A questo si è aggiunta la costante presenza dell’ombra del fallimento, dato il mio umile curriculum di scuole pubbliche italiane, che ha gravato pesantemente su di me, nonostante il successo. Avevo aspettative altissime nei confronti dell’Imperial College di Londra, ma queste sono state deluse. Pensavo di aver lavorato troppo e mi aspettavo troppo di conseguenza, ma non funziona così e nel corso dell’anno passato ho pensato più volte di dovermi rimettere in viaggio. Si tratta dell’unico modo che conosco di riflettere ed ampliare le mie vedute, forse perché fu un viaggio a cambiarmi la vita ormai quasi cinque anni fa.

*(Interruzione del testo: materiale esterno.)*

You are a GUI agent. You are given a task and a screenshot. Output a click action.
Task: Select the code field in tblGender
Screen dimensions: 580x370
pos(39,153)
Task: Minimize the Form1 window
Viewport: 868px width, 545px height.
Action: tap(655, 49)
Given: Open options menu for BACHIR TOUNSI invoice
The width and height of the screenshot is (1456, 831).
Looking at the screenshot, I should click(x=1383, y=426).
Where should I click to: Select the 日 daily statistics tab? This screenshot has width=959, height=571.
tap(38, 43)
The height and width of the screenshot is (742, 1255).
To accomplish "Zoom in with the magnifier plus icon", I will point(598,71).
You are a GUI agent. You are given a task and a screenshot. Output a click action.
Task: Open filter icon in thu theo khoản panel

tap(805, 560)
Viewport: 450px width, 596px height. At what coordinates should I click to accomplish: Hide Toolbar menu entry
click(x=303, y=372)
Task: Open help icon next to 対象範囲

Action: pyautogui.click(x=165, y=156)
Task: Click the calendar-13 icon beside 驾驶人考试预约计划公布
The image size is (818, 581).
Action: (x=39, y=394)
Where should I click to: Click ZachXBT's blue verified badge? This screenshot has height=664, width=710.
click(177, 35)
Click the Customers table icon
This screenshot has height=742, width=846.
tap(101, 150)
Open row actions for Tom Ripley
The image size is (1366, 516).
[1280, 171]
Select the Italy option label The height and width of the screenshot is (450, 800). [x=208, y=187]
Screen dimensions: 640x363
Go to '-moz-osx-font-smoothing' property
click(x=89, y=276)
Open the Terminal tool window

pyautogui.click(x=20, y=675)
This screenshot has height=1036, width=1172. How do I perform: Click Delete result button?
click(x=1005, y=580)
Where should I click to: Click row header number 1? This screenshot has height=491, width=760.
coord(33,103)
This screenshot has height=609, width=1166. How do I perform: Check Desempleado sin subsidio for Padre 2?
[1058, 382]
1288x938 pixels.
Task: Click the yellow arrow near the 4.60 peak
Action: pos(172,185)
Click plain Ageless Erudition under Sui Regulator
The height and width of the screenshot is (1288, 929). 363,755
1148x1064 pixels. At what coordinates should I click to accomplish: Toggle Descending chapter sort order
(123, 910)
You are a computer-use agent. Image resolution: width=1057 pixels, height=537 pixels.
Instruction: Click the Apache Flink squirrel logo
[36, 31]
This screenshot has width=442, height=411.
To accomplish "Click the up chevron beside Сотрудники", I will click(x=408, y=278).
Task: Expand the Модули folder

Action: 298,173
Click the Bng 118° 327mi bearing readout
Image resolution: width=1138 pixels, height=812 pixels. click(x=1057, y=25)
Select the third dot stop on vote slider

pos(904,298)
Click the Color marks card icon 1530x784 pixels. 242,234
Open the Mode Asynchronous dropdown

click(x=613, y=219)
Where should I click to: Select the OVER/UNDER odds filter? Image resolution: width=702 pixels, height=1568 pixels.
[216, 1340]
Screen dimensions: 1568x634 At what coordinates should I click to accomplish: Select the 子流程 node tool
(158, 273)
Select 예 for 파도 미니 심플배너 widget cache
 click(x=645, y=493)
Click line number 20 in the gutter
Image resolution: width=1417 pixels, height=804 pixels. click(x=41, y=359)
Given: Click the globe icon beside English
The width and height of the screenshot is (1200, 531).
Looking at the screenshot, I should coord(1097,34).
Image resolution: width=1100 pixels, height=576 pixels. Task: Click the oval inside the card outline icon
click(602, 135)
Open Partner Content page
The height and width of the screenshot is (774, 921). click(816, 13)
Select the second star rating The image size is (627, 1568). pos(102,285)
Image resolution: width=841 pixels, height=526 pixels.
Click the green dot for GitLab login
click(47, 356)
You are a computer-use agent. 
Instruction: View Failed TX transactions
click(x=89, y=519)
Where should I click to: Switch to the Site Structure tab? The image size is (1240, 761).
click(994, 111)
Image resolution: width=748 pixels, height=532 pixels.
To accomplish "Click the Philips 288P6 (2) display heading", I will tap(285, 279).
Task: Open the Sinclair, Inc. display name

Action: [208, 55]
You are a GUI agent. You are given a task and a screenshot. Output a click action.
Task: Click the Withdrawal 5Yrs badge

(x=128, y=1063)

Così ho deciso di rimettermi sulla strada alla fine dello scorso Ottobre».

Fino ad ora Daniele ha visitato già molti posti, e ha iniziato a documentare il suo viaggio su un blog e su una pagina Facebook, chiamata “Endless Train Terminus”. «Ho cominciato il mio viaggio con un biglietto aereo di sola andata per il Kenya, di cui ho esplorato la capitale Nairobi, la costa da Mombasa fino a Lamu, al confine con la Somalia, passando per Malindi, Watamu, Mambrui, Marafa tra barriere coralline, canyon, dune di sabbia e città di corallo; ho poi scalato il monte Kenya e osservato la grande migrazione nel Masai Mara. Poi l’Uganda, tra laghi, foreste montane abitate da gorilla e tradizioni antichissime. Ancora la regione del Kilimanjaro e la costa della Tanzania, per poi dirigermi in Zambia verso le cascate di Vittoria e il deserto della Namibia, fino a Città del Capo e poi qui a Jeffreys Bay in Sudafrica. Per spostarmi uso principalmente mezzi pubblici, detti “matatu” nel Corno d’Africa, macchine e moto affittate da locali e naturalmente autostop nei posti più impervi».

«Viaggiare soli penso che sia la maniera migliore di viaggiare. – ha continuato- Avere compagnia è meraviglioso, ma solo se si tratta di una vacanza. Quando si è invece in viaggio, inteso come ricerca di nuove esperienze, la solitudine si rivela per me il modo migliore per incontrare nuove persone, e riflettere su ciò che la strada insegna a chi vuole ascoltare. Dopo quasi quattro mesi, questo viaggio mi ha mostrato quanto infondate e superficiali fossero tutte le mie preoccupazioni, frutto del modello di società in cui sono cresciuto e che non vi è nulla di fondamentale.

I miei viaggi più recenti mi stanno mostrando una forma più pura e perseguibile di libertà, “a pane e acqua”, come la definisco nella descrizione della mia pagina. Una libertà che si ottiene rinunciando alle comodità e alle abitudini, fino a scoprire che una volta usciti da certe stanze della nostra mente abbiamo il potere di fare un qualcosa che da sempre viene ritenuta molto difficile, se non impossibile: cambiare noi stessi, diventare qualcun altro o, meglio, chi siamo sempre stati. Molto spesso l’unico ostacolo tra l’individuo ed un simile obiettivo è lo stesso tessuto sociale in cui viviamo, fatto di convenzioni e modelli che dovrebbero funzionare per la maggior parte, ma non per tutti. Siamo esseri umani, in fin dei conti, tutti profondamente diversi, ma accomunati da circostanze più o meno simili».